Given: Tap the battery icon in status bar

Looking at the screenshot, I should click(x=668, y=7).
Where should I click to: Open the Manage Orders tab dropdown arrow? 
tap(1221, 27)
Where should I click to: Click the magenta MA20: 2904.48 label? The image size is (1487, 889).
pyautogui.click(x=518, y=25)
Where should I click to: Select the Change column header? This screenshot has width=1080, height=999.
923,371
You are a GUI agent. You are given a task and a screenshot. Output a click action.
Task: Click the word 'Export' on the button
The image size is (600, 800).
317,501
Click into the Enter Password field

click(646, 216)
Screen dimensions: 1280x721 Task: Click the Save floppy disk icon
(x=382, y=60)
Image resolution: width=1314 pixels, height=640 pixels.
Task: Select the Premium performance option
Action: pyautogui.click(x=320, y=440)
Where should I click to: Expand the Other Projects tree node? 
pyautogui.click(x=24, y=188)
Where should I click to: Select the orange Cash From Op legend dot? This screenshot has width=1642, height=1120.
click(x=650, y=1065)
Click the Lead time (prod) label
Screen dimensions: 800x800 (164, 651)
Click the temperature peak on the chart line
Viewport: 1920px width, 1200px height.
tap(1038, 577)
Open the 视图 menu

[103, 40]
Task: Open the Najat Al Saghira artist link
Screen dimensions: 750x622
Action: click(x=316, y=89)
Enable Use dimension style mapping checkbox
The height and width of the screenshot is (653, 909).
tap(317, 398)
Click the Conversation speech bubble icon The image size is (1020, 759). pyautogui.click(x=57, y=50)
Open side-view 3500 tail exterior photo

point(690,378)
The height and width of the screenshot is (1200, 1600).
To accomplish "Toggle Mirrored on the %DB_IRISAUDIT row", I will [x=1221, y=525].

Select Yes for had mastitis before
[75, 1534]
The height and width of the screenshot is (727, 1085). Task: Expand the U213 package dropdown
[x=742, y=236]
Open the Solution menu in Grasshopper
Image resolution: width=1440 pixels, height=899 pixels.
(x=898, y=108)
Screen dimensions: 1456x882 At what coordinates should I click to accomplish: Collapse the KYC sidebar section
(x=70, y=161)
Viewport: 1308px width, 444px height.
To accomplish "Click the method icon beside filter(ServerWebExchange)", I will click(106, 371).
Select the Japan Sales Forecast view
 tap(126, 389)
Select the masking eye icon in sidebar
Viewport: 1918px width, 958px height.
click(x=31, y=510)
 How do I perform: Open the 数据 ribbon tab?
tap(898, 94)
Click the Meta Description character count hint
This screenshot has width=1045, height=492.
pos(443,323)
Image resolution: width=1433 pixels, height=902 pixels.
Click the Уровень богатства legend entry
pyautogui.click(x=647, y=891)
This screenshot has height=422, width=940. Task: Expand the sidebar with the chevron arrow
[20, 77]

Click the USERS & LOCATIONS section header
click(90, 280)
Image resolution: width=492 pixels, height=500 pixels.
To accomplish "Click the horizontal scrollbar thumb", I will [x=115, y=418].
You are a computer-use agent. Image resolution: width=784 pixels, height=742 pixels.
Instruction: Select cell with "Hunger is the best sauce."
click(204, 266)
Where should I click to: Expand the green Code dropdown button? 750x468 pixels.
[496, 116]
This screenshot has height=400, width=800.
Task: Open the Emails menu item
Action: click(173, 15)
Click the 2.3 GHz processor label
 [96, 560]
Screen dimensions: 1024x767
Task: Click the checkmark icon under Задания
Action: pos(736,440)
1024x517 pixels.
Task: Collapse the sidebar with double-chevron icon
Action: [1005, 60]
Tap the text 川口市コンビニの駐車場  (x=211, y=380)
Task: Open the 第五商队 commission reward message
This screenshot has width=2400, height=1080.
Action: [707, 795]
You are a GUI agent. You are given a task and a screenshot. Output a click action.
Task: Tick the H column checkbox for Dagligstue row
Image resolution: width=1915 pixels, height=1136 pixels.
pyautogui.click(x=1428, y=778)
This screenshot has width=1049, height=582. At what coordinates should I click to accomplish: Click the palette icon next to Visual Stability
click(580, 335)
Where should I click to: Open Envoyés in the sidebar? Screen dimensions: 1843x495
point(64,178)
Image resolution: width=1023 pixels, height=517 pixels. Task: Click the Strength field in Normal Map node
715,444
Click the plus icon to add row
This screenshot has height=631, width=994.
◆ ◆ ◆ ◆
WHAT THIS TASK INVOLVES:
How would the rows above, from the very first line through the line containing "click(646, 216)", look when recast as a JSON list of strings, with one string per line and blank lines omitted?

THE OUTPUT:
[
  "Given: Tap the battery icon in status bar",
  "Looking at the screenshot, I should click(x=668, y=7).",
  "Where should I click to: Open the Manage Orders tab dropdown arrow? ",
  "tap(1221, 27)",
  "Where should I click to: Click the magenta MA20: 2904.48 label? The image size is (1487, 889).",
  "pyautogui.click(x=518, y=25)",
  "Where should I click to: Select the Change column header? This screenshot has width=1080, height=999.",
  "923,371",
  "You are a GUI agent. You are given a task and a screenshot. Output a click action.",
  "Task: Click the word 'Export' on the button",
  "The image size is (600, 800).",
  "317,501",
  "Click into the Enter Password field",
  "click(646, 216)"
]